— BEGIN MATERIAL FOR THIS EXERCISE —

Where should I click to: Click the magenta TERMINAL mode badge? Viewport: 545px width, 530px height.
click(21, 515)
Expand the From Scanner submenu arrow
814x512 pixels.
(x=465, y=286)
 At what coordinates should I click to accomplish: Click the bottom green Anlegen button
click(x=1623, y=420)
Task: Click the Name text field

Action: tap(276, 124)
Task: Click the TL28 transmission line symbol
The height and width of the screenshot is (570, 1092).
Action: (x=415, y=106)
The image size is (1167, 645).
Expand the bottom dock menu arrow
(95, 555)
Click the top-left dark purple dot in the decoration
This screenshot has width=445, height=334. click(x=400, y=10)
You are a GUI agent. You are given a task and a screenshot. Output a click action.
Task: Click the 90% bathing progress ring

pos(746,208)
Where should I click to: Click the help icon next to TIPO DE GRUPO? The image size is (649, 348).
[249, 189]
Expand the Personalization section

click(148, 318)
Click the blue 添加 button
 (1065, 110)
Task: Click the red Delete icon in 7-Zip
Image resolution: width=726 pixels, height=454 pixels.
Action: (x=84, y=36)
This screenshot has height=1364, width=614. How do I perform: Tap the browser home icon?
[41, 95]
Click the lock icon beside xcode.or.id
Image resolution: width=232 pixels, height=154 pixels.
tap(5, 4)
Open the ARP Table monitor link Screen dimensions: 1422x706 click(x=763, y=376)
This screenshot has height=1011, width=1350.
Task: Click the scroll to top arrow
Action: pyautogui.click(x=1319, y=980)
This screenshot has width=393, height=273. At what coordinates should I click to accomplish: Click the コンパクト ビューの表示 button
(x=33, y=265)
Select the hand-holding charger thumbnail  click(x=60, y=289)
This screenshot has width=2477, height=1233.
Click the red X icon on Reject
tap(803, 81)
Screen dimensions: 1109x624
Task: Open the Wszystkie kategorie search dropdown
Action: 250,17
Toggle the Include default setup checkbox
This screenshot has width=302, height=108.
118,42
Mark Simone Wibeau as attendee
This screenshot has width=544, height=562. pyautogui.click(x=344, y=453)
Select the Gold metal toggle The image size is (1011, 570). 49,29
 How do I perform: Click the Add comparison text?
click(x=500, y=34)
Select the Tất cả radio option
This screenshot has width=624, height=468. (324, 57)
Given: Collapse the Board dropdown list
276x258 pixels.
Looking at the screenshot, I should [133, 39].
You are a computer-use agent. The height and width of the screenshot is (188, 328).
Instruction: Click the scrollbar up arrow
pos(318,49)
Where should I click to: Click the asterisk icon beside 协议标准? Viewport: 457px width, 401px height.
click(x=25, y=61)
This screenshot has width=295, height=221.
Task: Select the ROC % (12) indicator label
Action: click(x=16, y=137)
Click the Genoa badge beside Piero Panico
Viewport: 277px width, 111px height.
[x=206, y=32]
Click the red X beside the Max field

— END MATERIAL FOR THIS EXERCISE —

TASK PROMPT
Pick out and copy every line of the data above that contains the word "Open". Case counts.

EXERCISE RESULT
Open the ARP Table monitor link Screen dimensions: 1422x706 click(x=763, y=376)
Task: Open the Wszystkie kategorie search dropdown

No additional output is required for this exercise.